Instruction 1: Name every file that the kernel patch below changes.
Instruction 2:
Using the kernel patch below, mark each statement yes or no, and quote the words from the patch that decide it.
(a) The patch changes three files.
(b) Keith Busch signed off on the patch.
(c) The tags to be checked are set based on flags the user specifies.
Instruction 3: According to the kernel patch below, what happens when an iocb contains metadata?

Source document:
>> start

From: Kanchan Joshi <[email protected]>

If an iocb contains metadata, extract that and prepare the bip.
Based on flags specified by the user, set corresponding guard/app/ref
tags to be checked in bip.

Reviewed-by: Christoph Hellwig <[email protected]>
Signed-off-by: Anuj Gupta <[email protected]>
Signed-off-by: Kanchan Joshi <[email protected]>
Reviewed-by: Keith Busch <[email protected]>
---
 block/bio-integrity.c         | 50 +++++++++++++++++++++++++++++++++++
 block/fops.c                  | 42 ++++++++++++++++++++++-------
 include/linux/bio-integrity.h |  7 +++++
 3 files changed, 90 insertions(+), 9 deletions(-)

diff --git a/block/bio-integrity.c b/block/bio-integrity.c
index 3bee43b87001..5d81ad9a3d20 100644
--- a/block/bio-integrity.c
+++ b/block/bio-integrity.c
@@ -364,6 +364,55 @@ int bio_integrity_map_user(struct bio *bio, struct iov_iter *iter)

>> end

Listed records:
>> start

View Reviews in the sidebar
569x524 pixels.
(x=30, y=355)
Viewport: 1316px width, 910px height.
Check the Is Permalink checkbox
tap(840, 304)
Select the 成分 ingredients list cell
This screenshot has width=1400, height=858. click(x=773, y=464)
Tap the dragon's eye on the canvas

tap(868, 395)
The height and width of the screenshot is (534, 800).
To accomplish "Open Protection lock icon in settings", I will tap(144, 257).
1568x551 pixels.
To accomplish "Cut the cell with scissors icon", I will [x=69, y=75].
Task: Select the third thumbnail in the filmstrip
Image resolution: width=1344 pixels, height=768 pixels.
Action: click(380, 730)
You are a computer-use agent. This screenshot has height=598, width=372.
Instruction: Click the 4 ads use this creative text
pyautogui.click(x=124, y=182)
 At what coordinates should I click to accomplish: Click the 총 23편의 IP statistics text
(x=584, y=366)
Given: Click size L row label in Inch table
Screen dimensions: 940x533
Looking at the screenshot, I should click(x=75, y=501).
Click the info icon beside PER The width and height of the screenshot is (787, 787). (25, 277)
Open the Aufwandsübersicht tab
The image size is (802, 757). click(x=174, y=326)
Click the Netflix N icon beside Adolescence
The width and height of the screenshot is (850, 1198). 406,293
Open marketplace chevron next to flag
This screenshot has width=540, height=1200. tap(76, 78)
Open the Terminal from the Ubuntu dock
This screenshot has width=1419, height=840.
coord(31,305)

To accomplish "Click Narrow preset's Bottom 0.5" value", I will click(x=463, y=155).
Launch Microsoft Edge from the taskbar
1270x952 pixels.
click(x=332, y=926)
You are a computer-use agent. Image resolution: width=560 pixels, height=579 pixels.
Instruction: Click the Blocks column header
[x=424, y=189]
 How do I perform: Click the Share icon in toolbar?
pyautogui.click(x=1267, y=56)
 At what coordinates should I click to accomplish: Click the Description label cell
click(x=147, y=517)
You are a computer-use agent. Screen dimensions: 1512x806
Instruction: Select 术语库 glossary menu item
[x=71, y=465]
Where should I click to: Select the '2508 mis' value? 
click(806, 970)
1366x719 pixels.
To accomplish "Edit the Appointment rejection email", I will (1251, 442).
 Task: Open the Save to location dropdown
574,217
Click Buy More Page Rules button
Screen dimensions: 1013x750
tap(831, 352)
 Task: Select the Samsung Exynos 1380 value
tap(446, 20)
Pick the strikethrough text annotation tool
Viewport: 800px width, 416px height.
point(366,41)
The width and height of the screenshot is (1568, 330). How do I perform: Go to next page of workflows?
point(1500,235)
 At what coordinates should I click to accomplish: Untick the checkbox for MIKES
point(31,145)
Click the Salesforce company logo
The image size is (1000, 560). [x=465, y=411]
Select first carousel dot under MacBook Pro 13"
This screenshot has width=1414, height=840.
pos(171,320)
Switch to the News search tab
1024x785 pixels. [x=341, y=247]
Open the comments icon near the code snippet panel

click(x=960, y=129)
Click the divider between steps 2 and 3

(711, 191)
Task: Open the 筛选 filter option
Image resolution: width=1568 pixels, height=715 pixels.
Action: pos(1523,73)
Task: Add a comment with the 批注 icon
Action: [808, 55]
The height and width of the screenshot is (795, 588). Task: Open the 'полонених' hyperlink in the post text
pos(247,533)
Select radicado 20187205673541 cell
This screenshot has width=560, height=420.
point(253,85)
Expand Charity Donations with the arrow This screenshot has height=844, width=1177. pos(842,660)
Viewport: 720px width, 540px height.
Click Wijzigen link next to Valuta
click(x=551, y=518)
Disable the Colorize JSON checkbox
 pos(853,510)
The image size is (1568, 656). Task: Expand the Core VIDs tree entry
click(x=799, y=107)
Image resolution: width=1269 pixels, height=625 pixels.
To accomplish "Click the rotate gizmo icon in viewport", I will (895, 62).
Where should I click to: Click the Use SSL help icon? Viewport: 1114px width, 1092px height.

>> end

Correct answer 1:
- block/bio-integrity.c
- block/fops.c
- include/linux/bio-integrity.h

Correct answer 2:
(a) Yes: "3 files changed, 90 insertions(+), 9 deletions(-)"
(b) No: "Reviewed-by: Keith Busch"
(c) Yes: "Based on flags specified by the user, set corresponding guard/app/ref tags to be checked in bip."

Correct answer 3: The metadata is extracted and the bip is prepared.